In that case the Supreme Court upheld the constitutionality of Chapter 74.
Proceedings under Chapter 74, Florida Statutes, F.S.A., entitled "Proceedings Supplemental to Eminent Domain," are exclusively in aid of and ancillary to statutory, constitutional, and common-law principles governing the exercise of the power of eminent domain and do not supplant the latter in any particular. There is no device by which the condemning authority can avoid its constitutional obligation to provide "full compensation" to the owner for the property appropriated as "ascertained by a jury of twelve men in a court of competent jurisdiction, as shall be prescribed by law," as required by Section 29, Article XVI, of our Constitution. Our courts have consistently interpreted this constitutional provision and the laws enacted pursuant thereto in such manner as to afford the property owner the highest measure of protection under the law, and the same concept is applicable to the interests of the public. The underlying necessity for the enactment of Chapter 74, as cogently stated by Justice Terrell, supra, is the fact that there are situations where there is an urgent need for prompt action in order to serve the public welfare. That very circumstance makes it inevitable that from time to time more than normal error will incubate in following that chapter. Upon appropriate pleadings and procedures the condemning authority is entitled to have its own estimate as well as that of the court-appointed appraisers amended or corrected to speak the truth.
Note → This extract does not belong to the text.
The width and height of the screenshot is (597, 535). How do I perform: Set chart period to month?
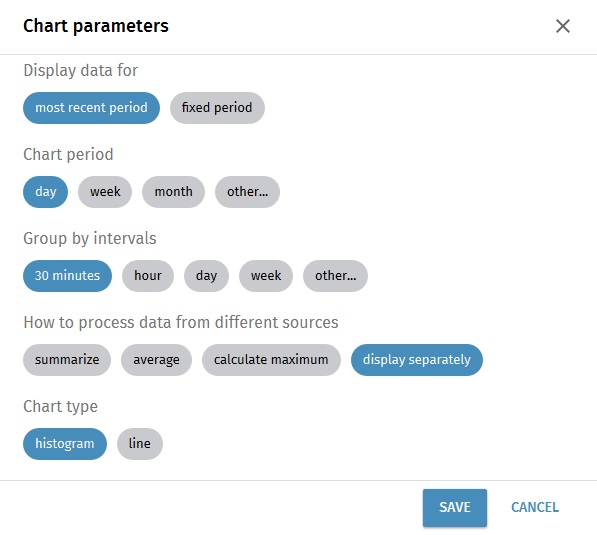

It is also entitled at the jury trial under Chapter 73, irrespective of the amount stated by such estimate or appraisal, to adduce evidence on the issue of compensation to be made to the owner for the taking of his property, even as the owner is entitled to do so. In fine, the guiding light of every proceeding in eminent domain or ancillary thereto is to secure to the owner of the property taken full compensation — to make him whole — nothing less, nothing more.
As members of the judicial department of the government, we are not privileged to speculate and rule according to our feelings as to what would be a wise solution of the problem posed in this appeal. Members of the legislative department might more properly so consider when composing legislation on this subject, but even they could not legally enact a law that would deprive any citizen of the constitutional right to a jury trial on the question of full compensation.
In the case at bar the final judgment appealed from, being based upon a directed verdict that in effect deprived the parties of their constitutional right to a jury determination of full compensation, must be, and it is, reversed, and the cause is remanded with directions for a new trial on the issue of full compensation.
Reversed and remanded with directions.
STURGIS, C.J., and RAWLS, J., concur.